Old me would have scoffed and been disgusted with a 10-pound weight loss in three months, but the new and informed me is deliriously happy over it. Sure my goal was to lose 35, and while those are the results I typically aim at and can achieve, they are the kind of rapid results that lead to rapid weight gain and this time I am losing it for the last time.
Besides being on an utter high over making all sorts of changes in the last three months including Paleo, two days a week of Alpha, more cardio, finding out I need to eat more not starve myself, I have also gotten to a place where I feel very comfortable in my eating habits and pretty comfortable in my skin considering I still have an inner tube of cellulite around my mid-section.
The other day before getting in the shower, when I normally scrutinize every extra morsel of pudge and fat-shame myself for good measure, I stood in my underwear staring in appreciation at what I don’t know. I couldn’t visibly see any results that I looked different, or skinnier, or more firm, yet I felt different. I felt good. Really good. I started shimmying my wide hips and sashaying around the bathroom. I raised my arms. I danced to music that wasn’t there. All while feeling like I might really be keen on myself, inner tube midsection and all.
It was astounding.
Then later in the week I decided to do something I rarely do. That I have rarely done in my life as a whole. Buy jeans. In high school, it seemed that every time I broke down and bought a pair, they were too tight because I refused to admit I’d gone up a size and so I would never wear the jeans I bought because they hurt me and created an intense muffin-top situation.
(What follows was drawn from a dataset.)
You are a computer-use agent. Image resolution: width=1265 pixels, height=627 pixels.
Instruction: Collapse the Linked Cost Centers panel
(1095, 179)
In high school I lived in those velour work-out pants that J.LO had luckily made rather popular. In college, I mostly lived in sweatpants or anything with a drawstring until the leggings craze hit and I have happily, if not begrudgingly, resided in those ever since. I have had one pair of jeans in my recollection that fit just the way I dreamed and looked fantastic on me and that was during competition on “The Biggest Loser” and they were a size 9. I still have those pants in my closet as a reminder that once I could rock a pair of jeans sans muffin-top.
But lately I have been sick to death of staring at my favorite part of my body clad in leggings. I wanted faded blue skinny jeans, preferably with some man-made tears for extra hipness. I went to Old Navy preparing for the nightmare that is buying jeans. It’s not just that I am curvy in all the wrong places; it’s that my legs are rather slender for someone my size. Add to the fact that my butt is flat as a frying pan and just as wide and it’s not a task I relish in.
I prepared for the worst and grabbed several pairs of pants in size 18 as I had no idea my size anymore and 18 was a size that I wore for a long time pre-TBL. I hoped I wasn’t an 18 as it sort of made me want to cry, but I accepted that if I was I didn’t need to sob into a burger; it was just a number and one I wasn’t planning on setting up camp at.
In the dressing room I pulled on the size 18’s. … They were much too big. I quickly disrobed and grabbed the one 16 I had picked up in hopefulness. I pulled those on and they too sagged all around my legs and butt. Well, well, well; isn’t this promising.
I quickly darted back out into the store in search of a beautiful 14. 14 was the size I was all through high school and though I hated it then, I loved it now. Besides it was said Marilyn Monroe was a size 14 and I have always warmed up to the idea of that number because of her.
I found the perfect faded blue, torn skinny jean in a size 14 and quickly went to try it on. They fit, however, they were a little snug, creating the dreaded muffin-top situation, but the legs were still too baggy. They couldn’t be slenderizing skinny jeans if instead they looked like tapered mom-jeans.
I decided to end the search for the day on the complete high of being a size 14. I would find a pair of pants that flattered my midsection and also held snug to my legs, but for now getting into a 14 felt like a major coup.
So this week, not only have I found that I lost 10 pounds, I am actually starting to find more comfort and delight in my own skin—cellulite and all—but I also fit into the same size I wore in high school. What more can be said over all of this except: Hooray for me.